> _What to work on_:
Beginning at the line containing "You are a computer-use agent.", give again every line through the end of the data, unchanged and with both ends included. Drop any pictures.

(Screenshot grounding data)

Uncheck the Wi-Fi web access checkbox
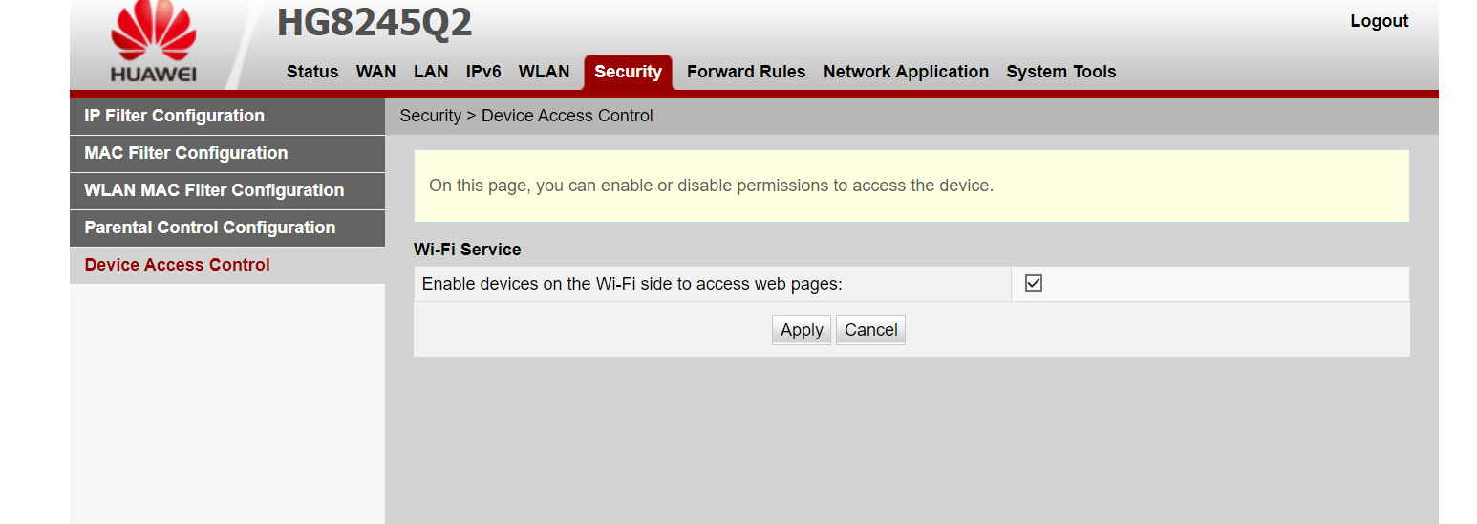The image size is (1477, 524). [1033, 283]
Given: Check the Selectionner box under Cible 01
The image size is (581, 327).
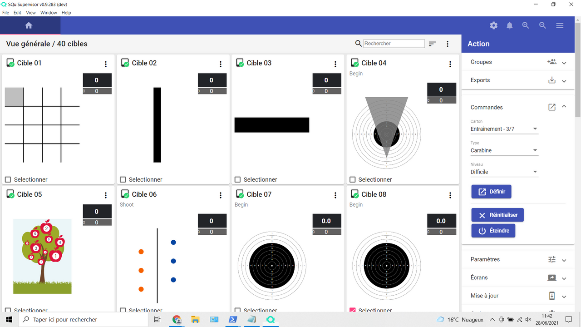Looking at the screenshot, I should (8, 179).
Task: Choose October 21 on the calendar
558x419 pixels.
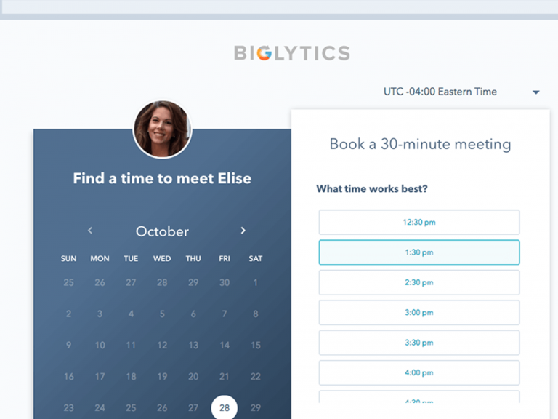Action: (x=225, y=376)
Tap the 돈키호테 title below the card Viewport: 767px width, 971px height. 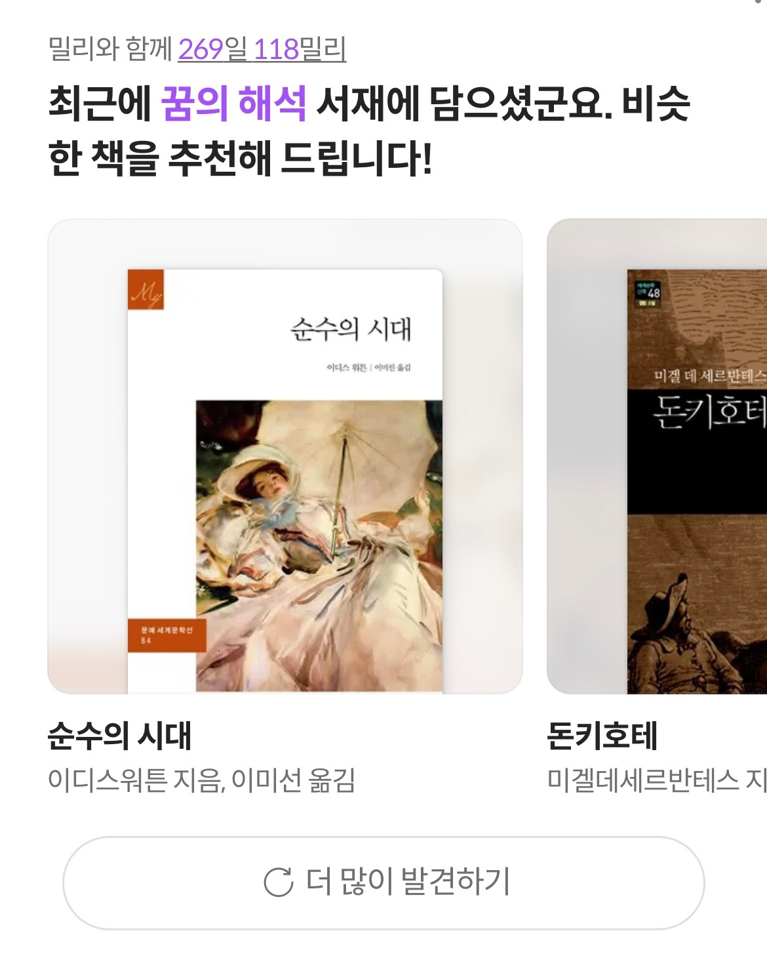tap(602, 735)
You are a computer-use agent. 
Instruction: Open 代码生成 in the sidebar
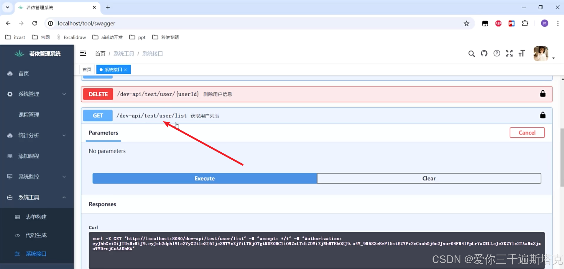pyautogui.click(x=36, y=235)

> _Answer to this exercise_:
You are a computer-use agent. 
Instruction: Open 代码生成 in the sidebar
pyautogui.click(x=36, y=235)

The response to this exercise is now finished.